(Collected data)
◇ ◇ ◇ ◇ ◇
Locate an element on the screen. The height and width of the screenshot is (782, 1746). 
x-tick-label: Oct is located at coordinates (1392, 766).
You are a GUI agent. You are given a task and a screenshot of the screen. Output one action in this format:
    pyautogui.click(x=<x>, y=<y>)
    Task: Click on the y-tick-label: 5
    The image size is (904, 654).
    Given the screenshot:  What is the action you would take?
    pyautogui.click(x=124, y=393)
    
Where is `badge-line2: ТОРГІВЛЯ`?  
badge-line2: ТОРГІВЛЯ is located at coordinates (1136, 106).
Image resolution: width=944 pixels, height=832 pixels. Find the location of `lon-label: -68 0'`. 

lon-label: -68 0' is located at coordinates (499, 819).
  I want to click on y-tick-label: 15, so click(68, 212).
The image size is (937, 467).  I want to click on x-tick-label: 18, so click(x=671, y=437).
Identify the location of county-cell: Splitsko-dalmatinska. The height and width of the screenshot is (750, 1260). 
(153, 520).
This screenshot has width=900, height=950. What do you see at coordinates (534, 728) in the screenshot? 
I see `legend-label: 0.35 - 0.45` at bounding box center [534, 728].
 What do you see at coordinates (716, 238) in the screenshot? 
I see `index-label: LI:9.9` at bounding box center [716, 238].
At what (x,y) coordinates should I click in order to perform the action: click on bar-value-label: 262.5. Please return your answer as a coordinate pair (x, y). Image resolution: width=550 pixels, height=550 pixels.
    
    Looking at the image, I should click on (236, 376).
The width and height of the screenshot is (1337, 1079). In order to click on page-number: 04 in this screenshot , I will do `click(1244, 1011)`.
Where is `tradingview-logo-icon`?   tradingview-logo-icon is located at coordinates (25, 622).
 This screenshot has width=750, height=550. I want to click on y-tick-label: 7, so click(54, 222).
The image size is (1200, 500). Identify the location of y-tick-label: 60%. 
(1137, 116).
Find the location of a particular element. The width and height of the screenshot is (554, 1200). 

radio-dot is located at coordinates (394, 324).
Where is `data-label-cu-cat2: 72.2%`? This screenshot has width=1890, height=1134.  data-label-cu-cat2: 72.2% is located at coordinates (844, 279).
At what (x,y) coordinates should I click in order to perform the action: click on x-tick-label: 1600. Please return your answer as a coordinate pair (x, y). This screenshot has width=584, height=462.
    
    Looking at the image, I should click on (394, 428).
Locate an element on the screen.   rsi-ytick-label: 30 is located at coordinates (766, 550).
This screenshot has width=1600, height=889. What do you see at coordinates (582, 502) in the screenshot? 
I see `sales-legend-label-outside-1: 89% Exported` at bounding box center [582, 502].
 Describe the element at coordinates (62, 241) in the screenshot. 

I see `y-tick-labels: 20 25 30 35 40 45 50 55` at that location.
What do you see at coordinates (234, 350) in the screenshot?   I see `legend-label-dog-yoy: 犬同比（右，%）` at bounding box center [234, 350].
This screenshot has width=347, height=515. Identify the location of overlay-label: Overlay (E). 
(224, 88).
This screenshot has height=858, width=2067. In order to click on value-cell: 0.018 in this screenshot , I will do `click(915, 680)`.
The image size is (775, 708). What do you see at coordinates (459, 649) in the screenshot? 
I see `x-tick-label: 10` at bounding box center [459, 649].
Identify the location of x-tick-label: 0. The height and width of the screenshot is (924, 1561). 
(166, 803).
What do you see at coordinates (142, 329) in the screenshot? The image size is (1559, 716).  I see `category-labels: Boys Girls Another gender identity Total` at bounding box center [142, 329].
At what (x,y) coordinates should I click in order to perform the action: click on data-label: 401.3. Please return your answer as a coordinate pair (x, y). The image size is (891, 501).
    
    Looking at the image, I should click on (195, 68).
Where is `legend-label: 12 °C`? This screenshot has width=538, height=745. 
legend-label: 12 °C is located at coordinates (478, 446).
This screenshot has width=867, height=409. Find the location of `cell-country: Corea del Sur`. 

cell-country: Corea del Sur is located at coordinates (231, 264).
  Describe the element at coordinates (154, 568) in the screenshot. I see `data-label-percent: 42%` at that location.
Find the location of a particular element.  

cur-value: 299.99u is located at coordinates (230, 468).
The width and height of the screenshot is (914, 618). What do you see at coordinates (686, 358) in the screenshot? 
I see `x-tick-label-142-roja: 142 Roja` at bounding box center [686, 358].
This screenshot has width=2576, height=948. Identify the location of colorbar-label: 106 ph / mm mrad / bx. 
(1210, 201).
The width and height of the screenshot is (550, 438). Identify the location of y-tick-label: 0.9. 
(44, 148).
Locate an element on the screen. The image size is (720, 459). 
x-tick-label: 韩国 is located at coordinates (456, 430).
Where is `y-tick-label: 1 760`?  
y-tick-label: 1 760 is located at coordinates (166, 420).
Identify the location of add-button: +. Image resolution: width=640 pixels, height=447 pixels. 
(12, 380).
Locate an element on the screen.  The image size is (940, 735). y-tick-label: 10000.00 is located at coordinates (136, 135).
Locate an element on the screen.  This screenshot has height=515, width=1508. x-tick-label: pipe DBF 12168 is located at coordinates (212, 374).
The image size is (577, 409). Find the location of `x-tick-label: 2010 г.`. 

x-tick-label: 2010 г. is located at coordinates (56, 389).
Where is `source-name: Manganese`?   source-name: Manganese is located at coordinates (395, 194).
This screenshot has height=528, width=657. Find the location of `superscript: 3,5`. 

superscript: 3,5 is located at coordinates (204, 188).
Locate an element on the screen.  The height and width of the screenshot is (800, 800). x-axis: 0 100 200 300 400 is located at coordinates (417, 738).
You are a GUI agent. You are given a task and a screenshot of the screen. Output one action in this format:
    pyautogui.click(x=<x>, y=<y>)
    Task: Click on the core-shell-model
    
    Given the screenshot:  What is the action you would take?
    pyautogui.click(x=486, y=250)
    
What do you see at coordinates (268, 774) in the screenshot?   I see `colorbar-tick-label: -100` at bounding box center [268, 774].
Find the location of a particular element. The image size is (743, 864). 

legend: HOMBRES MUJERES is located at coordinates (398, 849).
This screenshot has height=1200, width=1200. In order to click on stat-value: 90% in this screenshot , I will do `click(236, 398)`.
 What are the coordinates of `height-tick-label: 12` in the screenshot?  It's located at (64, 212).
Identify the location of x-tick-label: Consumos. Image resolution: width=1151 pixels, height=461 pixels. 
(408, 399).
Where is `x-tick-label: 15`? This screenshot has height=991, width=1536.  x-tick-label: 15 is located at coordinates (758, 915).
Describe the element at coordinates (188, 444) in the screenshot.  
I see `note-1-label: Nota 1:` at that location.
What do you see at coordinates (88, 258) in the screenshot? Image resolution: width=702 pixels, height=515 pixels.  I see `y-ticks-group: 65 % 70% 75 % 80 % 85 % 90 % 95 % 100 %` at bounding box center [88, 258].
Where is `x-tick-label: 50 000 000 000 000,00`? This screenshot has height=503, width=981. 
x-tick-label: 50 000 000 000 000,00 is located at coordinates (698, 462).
◇ ◇ ◇ ◇ ◇
Work required:
Gather each line of the items above that contains the word "Where".

The completed task:
Where is `badge-line2: ТОРГІВЛЯ`?  
Where is `tradingview-logo-icon`?   tradingview-logo-icon is located at coordinates (25, 622).
Where is `data-label-cu-cat2: 72.2%`? This screenshot has width=1890, height=1134.  data-label-cu-cat2: 72.2% is located at coordinates (844, 279).
Where is `legend-label: 12 °C`? This screenshot has width=538, height=745. 
Where is `y-tick-label: 1 760`?  
Where is `source-name: Manganese`?   source-name: Manganese is located at coordinates (395, 194).
Where is `x-tick-label: 15`? This screenshot has height=991, width=1536.  x-tick-label: 15 is located at coordinates (758, 915).
Where is `x-tick-label: 50 000 000 000 000,00`? This screenshot has height=503, width=981. 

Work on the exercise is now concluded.